= International Conference on Emerging Infectious Diseases =

The International Conference on Emerging Infectious Diseases (ICEID) is a conference for public health professionals on the subject of emerging infectious diseases.

From CDC page for ICEID:

The International Conference on Emerging Infectious Diseases was first convened in 1998; ICEID 2006 marks its fifth occurrence. The conference brings together public health professional to encourage the exchange of scientific and public health information on global emerging infectious disease issues. The program will include plenary and panel sessions with invited speakers as well as oral and poster presentations on emerging infections.
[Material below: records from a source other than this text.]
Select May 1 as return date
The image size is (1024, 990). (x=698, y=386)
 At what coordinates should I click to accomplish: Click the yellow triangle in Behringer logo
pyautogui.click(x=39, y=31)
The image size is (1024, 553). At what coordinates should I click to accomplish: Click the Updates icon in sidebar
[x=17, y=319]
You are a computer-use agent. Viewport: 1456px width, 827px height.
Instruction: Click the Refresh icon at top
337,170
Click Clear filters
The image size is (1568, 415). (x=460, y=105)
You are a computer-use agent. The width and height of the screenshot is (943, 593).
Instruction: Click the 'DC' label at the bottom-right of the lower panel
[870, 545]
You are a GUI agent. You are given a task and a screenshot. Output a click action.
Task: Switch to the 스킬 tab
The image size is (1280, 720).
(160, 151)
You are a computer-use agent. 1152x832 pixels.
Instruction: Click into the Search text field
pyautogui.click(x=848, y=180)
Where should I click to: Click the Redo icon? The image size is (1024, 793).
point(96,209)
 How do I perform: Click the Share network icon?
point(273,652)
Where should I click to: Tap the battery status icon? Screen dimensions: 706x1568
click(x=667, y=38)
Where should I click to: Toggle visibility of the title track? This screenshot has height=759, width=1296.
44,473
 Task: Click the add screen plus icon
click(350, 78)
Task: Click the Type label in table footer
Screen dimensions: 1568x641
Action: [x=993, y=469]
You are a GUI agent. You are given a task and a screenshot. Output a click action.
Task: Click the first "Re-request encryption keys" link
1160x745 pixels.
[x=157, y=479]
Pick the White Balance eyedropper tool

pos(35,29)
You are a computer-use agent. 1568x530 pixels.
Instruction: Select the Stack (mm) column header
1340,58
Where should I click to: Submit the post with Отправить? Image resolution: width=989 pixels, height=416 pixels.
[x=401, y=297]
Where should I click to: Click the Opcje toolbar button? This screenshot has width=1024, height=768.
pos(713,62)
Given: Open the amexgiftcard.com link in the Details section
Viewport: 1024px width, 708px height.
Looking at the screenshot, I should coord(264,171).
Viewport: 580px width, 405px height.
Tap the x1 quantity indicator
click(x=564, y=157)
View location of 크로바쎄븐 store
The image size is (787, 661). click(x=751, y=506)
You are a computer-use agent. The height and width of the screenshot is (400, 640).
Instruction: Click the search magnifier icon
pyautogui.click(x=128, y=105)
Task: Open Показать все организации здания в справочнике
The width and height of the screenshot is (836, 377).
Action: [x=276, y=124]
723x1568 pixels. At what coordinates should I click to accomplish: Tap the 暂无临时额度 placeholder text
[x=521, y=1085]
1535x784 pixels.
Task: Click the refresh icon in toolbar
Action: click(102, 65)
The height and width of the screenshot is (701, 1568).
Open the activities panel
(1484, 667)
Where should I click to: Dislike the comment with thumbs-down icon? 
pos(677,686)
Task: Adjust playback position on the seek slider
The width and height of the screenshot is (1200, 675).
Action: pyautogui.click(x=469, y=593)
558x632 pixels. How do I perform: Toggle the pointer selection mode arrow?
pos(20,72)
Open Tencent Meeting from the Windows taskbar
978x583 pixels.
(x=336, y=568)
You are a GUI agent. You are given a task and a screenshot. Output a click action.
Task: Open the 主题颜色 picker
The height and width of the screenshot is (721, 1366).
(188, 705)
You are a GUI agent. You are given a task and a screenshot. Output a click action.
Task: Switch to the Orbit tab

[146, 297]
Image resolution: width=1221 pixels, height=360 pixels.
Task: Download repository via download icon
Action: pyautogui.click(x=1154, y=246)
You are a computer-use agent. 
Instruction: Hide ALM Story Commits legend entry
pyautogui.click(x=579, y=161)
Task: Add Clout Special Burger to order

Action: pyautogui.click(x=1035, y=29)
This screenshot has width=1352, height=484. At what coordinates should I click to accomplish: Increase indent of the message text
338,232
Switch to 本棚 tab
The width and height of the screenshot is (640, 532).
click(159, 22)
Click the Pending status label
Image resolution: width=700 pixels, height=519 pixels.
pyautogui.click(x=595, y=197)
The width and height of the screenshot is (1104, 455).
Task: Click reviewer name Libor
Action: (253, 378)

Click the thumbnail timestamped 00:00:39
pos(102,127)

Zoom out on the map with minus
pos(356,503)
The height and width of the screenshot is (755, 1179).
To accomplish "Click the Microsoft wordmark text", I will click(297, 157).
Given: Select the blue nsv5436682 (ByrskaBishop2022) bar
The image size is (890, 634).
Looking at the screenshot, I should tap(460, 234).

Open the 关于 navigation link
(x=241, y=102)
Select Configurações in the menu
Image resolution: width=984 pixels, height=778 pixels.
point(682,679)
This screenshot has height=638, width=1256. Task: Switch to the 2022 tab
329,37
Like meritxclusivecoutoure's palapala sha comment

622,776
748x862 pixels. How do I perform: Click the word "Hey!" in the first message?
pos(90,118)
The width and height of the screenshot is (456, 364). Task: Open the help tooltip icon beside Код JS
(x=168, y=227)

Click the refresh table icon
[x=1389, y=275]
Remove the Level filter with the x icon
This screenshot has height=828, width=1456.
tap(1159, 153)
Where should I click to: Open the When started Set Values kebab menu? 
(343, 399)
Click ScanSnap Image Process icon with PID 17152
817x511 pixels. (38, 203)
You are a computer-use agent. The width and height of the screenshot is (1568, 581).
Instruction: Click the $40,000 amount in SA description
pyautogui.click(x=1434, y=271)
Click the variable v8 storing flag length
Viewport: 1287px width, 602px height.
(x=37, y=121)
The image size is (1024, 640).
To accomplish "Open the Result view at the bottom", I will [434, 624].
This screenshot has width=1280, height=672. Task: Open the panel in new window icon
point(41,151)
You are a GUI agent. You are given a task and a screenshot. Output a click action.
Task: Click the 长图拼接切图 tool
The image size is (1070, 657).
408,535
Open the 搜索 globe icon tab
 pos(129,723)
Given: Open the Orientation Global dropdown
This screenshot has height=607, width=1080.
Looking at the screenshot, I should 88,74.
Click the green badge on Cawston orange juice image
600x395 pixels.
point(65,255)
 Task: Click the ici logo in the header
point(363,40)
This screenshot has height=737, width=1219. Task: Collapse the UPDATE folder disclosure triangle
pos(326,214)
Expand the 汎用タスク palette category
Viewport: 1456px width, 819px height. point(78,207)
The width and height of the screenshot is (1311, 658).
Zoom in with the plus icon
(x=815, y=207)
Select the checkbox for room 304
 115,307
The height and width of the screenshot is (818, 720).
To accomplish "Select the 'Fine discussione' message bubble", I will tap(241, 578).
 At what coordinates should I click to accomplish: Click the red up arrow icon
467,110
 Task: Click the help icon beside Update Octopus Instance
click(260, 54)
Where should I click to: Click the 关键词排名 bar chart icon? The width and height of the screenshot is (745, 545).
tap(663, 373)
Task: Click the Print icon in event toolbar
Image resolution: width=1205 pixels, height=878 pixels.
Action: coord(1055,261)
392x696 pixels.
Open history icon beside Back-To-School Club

Major topics include current work on surveillance, epidemiology, research, communication and training, bioterrorism, and preventions and control of emerging infectious diseases, both in the United States and abroad.

==2006 conference==
Major subjects covered include:
- Antimicrobial Resistance
- Bioterrorism and Preparedness
- Foodborne and Waterborne Illnesses
- Global Health
- Molecular Diagnostics and Epidemiology
- Nosocomial Infections
- Socio-economic and Political Factors
- Vector-borne Diseases
- Zoonotic Diseases

From Yahoo news report:

Speaking to the International Conference on Emerging Infectious Diseases in Atlanta, Garten said the pool of H5N1 candidates with the potential to cause a human influenza pandemic is getting more genetically diverse, which makes studying the virus more complex and heightens the need for increased surveillance. "As the virus continues its geographic expansion, it is also undergoing genetic diversity expansion," Garten said in a statement.